Work item
Set down exactly the lines below, starting at the one that contains "Subscribe (623, 2085)" and ending at the one that contains "Innovation (91, 156)", with both of those lines included and nothing else.

Supplied material
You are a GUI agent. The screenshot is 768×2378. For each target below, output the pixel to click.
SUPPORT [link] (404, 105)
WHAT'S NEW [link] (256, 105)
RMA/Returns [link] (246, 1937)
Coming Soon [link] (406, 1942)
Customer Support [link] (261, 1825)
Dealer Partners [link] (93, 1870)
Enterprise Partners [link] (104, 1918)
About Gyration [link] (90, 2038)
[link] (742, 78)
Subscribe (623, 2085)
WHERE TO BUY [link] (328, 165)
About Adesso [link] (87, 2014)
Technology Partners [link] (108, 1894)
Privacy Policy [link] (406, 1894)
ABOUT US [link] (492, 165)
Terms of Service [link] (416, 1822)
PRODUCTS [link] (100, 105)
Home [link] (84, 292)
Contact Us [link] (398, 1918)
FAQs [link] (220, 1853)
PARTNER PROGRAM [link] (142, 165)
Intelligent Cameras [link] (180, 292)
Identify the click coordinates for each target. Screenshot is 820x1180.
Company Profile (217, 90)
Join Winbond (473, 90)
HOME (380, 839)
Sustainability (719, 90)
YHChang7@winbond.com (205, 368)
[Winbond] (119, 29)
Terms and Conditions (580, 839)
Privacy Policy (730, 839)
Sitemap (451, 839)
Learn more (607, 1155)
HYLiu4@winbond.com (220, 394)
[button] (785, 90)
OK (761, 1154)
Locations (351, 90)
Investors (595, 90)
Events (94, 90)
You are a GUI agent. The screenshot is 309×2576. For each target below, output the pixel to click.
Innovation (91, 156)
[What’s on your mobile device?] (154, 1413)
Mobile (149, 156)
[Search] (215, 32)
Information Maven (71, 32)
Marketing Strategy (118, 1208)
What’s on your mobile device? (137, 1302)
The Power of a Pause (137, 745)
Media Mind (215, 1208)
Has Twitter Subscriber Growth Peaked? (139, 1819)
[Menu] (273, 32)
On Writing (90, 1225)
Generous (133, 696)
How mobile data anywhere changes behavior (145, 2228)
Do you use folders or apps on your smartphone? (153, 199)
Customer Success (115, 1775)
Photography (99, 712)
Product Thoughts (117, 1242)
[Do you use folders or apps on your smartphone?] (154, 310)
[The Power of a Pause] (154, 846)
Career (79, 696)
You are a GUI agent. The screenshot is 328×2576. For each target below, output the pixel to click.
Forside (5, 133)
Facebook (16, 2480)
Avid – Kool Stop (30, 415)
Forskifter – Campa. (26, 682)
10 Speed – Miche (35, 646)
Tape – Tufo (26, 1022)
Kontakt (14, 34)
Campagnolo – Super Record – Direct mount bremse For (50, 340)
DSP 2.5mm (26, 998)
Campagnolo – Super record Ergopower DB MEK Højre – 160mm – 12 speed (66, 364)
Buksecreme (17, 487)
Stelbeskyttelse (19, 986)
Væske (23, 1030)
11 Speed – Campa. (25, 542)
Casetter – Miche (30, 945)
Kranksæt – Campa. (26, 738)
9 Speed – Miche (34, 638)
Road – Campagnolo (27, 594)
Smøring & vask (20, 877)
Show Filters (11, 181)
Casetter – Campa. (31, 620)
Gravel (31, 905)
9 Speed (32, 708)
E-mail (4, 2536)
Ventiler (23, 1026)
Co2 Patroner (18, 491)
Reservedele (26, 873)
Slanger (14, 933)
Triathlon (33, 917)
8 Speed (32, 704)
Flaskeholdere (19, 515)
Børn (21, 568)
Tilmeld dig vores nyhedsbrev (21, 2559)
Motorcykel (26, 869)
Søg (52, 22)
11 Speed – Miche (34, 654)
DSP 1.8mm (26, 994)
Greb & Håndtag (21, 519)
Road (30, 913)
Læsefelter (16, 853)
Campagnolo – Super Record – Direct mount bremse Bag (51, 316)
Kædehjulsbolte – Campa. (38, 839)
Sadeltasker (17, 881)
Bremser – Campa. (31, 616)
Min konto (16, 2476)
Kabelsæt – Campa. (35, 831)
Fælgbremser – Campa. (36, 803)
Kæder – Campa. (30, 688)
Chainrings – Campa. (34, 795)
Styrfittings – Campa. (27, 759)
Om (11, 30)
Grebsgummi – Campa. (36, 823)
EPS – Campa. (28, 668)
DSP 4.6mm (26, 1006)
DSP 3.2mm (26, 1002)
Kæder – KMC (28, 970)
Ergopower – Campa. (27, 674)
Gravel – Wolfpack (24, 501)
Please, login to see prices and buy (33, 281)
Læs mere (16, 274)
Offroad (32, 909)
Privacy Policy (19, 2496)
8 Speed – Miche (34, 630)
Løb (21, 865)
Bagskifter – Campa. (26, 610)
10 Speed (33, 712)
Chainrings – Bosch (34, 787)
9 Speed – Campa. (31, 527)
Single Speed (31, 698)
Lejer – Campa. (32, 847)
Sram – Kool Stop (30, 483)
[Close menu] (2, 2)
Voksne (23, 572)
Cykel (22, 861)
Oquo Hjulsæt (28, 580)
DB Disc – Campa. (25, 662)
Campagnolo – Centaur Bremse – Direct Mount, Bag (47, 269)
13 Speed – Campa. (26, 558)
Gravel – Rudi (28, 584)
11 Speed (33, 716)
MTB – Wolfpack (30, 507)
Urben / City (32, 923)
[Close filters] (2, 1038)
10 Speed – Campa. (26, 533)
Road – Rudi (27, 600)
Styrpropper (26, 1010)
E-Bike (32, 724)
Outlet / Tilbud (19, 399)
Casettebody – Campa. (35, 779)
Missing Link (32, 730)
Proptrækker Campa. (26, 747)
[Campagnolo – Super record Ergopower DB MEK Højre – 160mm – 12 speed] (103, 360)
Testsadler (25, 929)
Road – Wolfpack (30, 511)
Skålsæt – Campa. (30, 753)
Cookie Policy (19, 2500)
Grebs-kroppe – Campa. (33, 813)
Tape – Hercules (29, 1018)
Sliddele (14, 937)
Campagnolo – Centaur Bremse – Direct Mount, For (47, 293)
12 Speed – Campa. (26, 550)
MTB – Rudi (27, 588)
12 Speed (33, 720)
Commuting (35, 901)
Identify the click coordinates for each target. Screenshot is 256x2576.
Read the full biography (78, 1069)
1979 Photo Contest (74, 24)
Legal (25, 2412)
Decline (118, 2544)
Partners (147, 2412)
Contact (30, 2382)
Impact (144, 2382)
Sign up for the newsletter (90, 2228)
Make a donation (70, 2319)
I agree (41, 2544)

Answer to this task
Subscribe (623, 2085)
WHERE TO BUY [link] (328, 165)
About Adesso [link] (87, 2014)
Technology Partners [link] (108, 1894)
Privacy Policy [link] (406, 1894)
ABOUT US [link] (492, 165)
Terms of Service [link] (416, 1822)
PRODUCTS [link] (100, 105)
Home [link] (84, 292)
Contact Us [link] (398, 1918)
FAQs [link] (220, 1853)
PARTNER PROGRAM [link] (142, 165)
Intelligent Cameras [link] (180, 292)
Identify the click coordinates for each target. Screenshot is 820x1180.
Company Profile (217, 90)
Join Winbond (473, 90)
HOME (380, 839)
Sustainability (719, 90)
YHChang7@winbond.com (205, 368)
[Winbond] (119, 29)
Terms and Conditions (580, 839)
Privacy Policy (730, 839)
Sitemap (451, 839)
Learn more (607, 1155)
HYLiu4@winbond.com (220, 394)
[button] (785, 90)
OK (761, 1154)
Locations (351, 90)
Investors (595, 90)
Events (94, 90)
You are a GUI agent. The screenshot is 309×2576. For each target below, output the pixel to click.
Innovation (91, 156)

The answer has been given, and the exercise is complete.